_Input records_.
====

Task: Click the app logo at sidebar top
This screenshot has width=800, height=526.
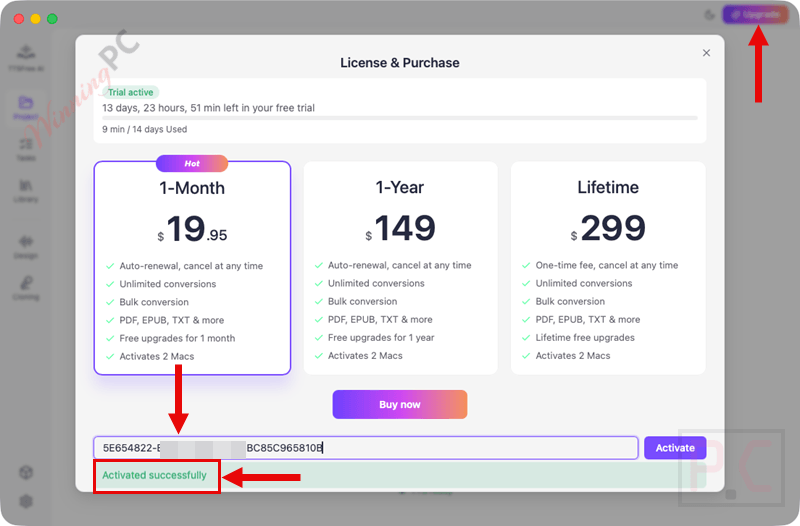Action: click(x=26, y=58)
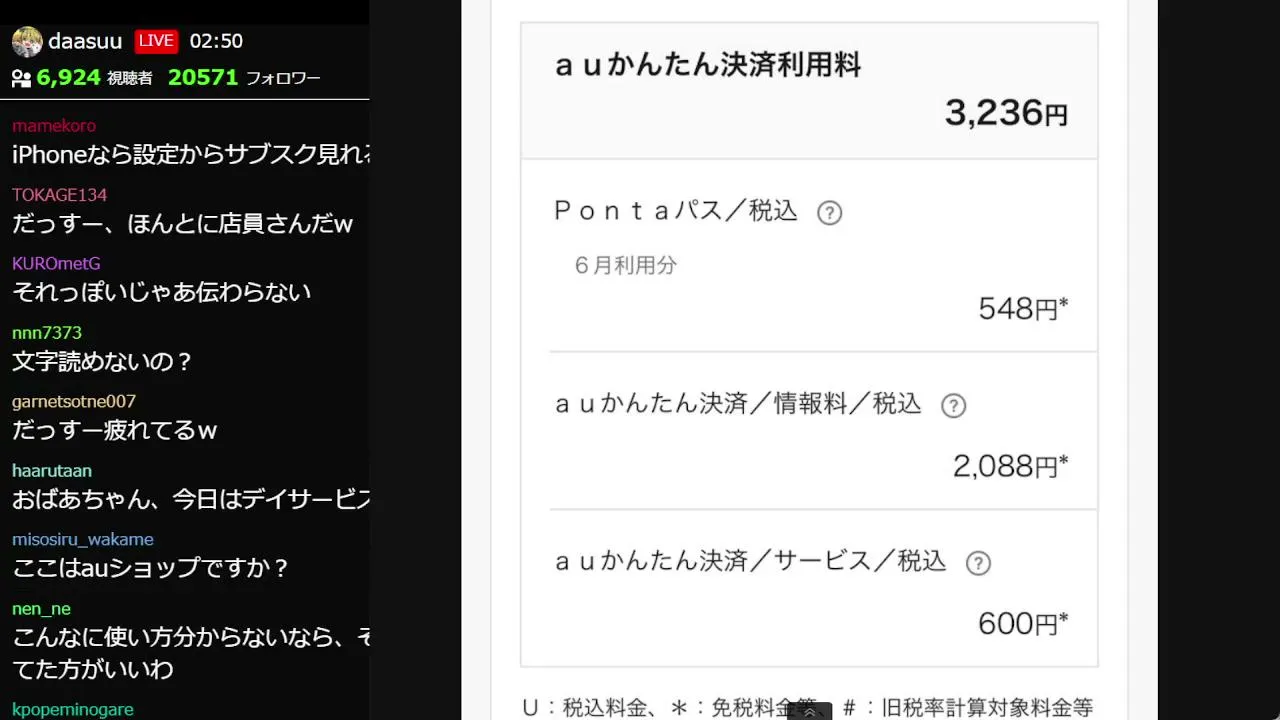This screenshot has height=720, width=1280.
Task: Click the help icon beside Pontaパス／税込
Action: pyautogui.click(x=829, y=213)
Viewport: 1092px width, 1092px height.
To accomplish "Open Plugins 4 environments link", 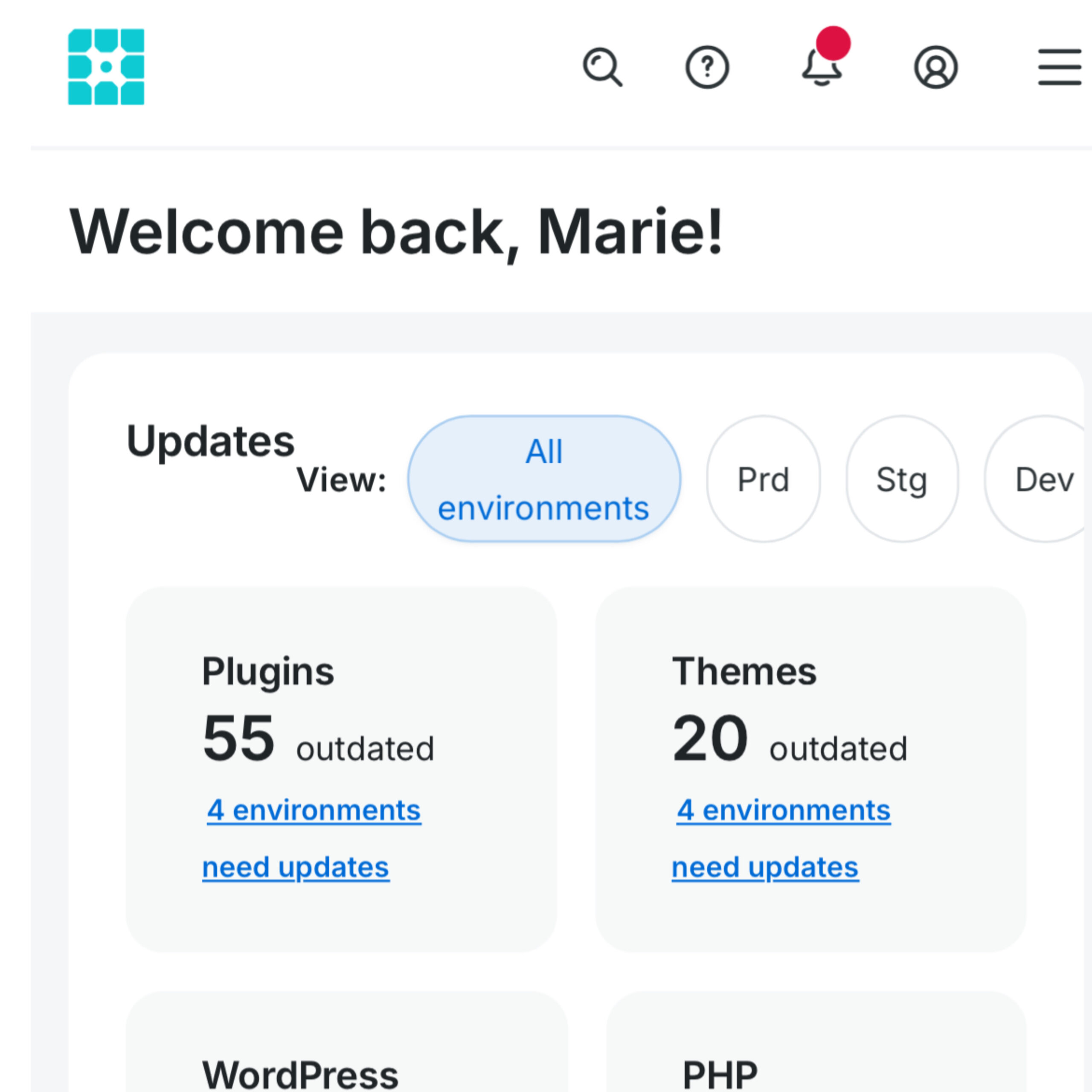I will [314, 810].
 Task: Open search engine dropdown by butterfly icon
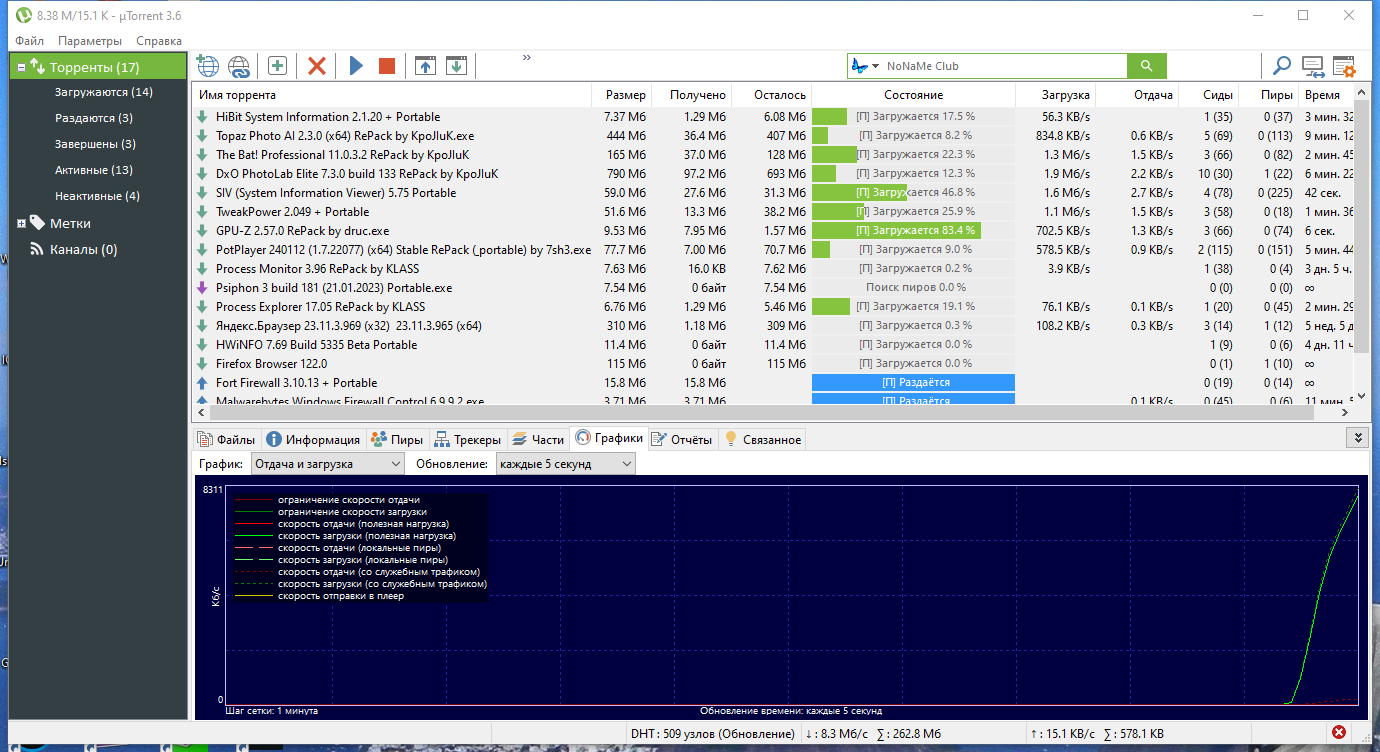865,66
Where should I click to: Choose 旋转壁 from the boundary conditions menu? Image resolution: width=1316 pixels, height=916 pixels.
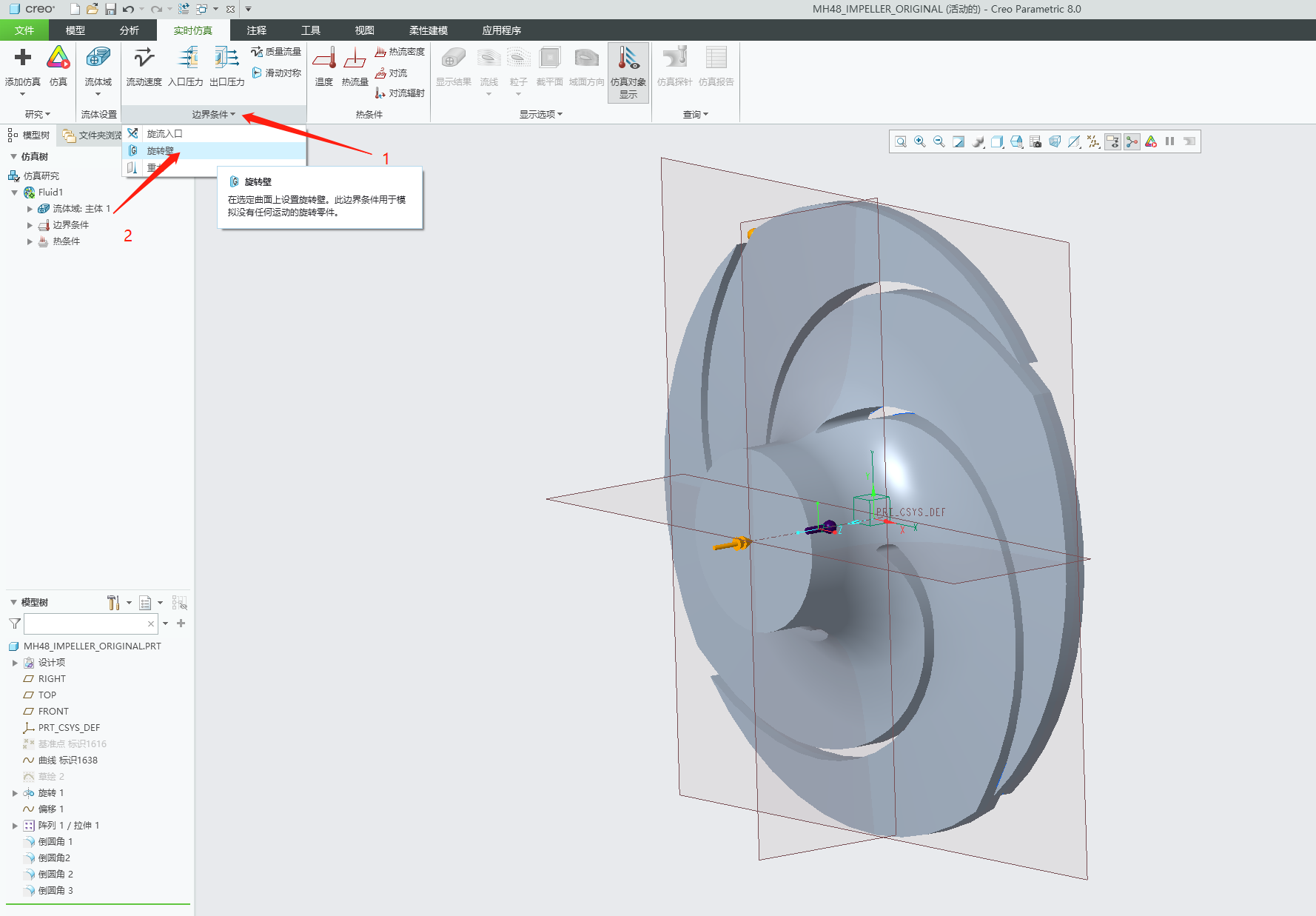point(161,151)
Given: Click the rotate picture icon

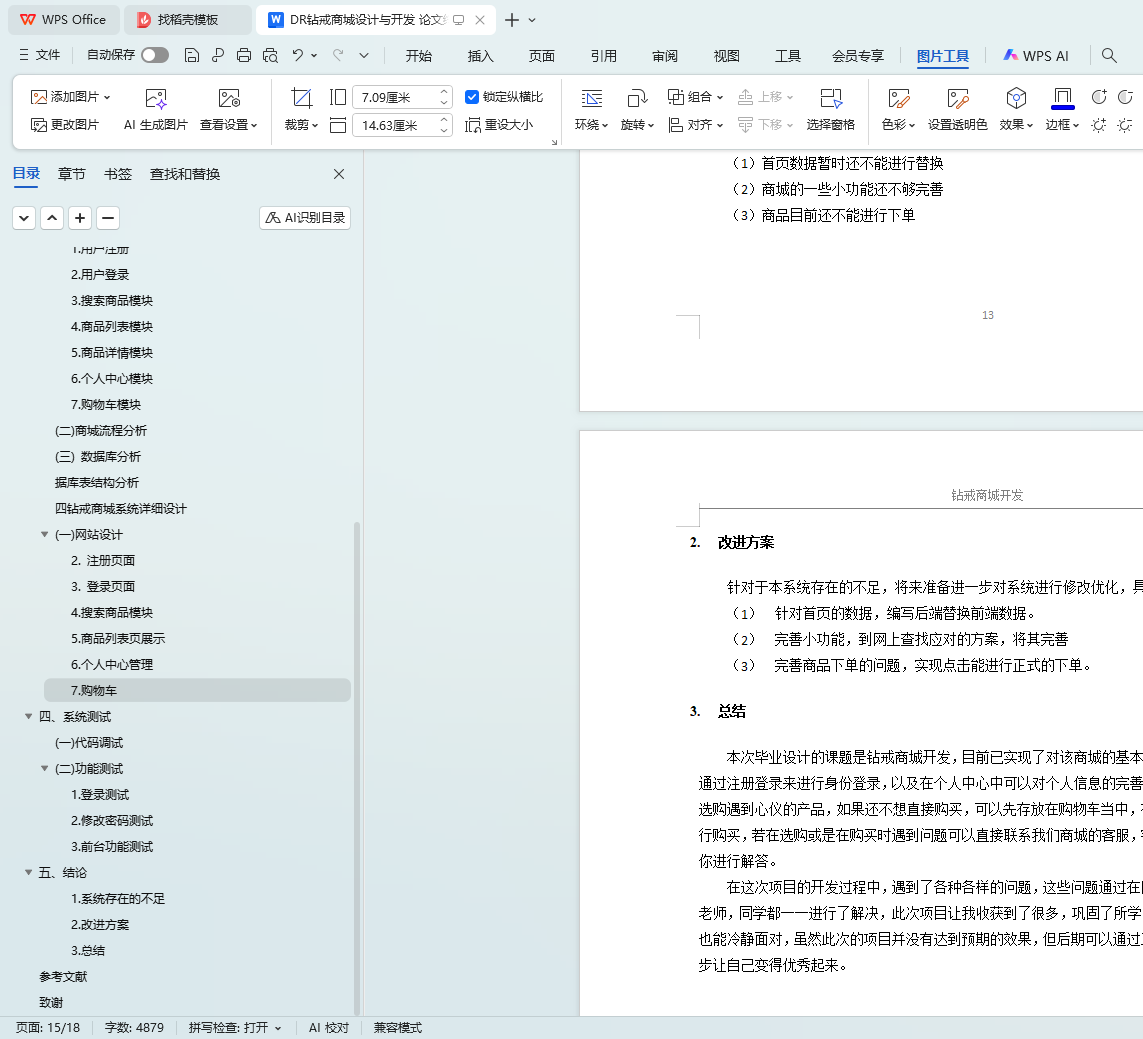Looking at the screenshot, I should click(x=636, y=98).
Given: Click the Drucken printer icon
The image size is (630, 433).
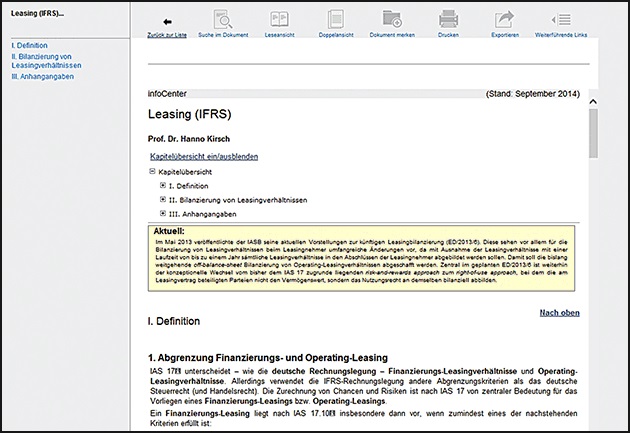Looking at the screenshot, I should (449, 20).
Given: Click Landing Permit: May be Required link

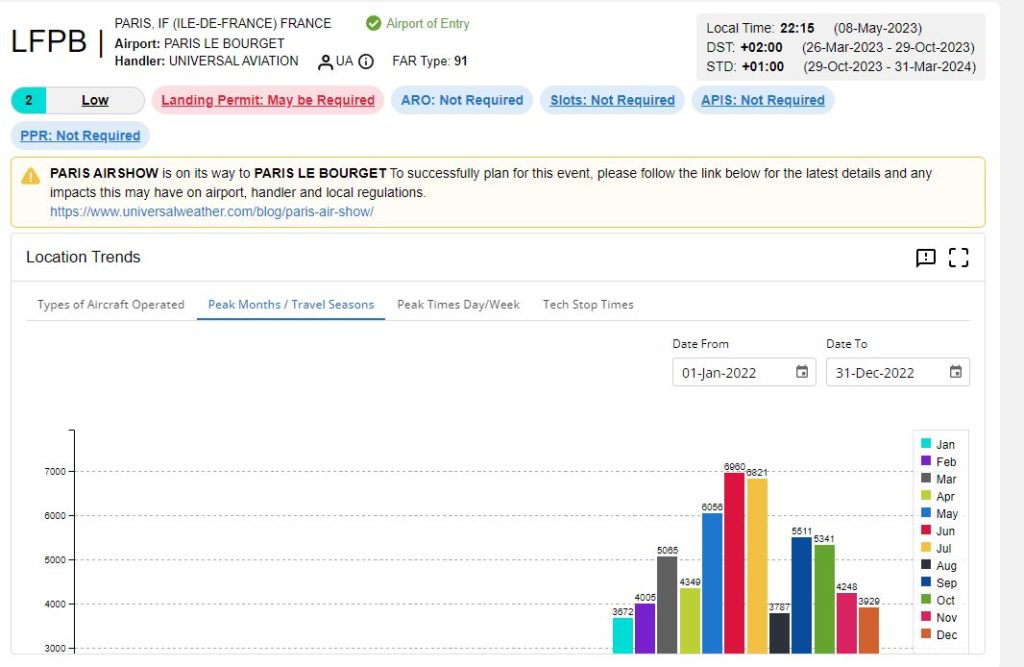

====

Leave the pictures out. Output exactly, and only, the lines from the one with "Given: Click the rotate picture icon" through the last line of the listing above, both included.

_Result_.
Given: Click the rotate picture icon

Looking at the screenshot, I should click(x=636, y=98).
Given: Click the Drucken printer icon
The image size is (630, 433).
Looking at the screenshot, I should (449, 20).
Given: Click Landing Permit: May be Required link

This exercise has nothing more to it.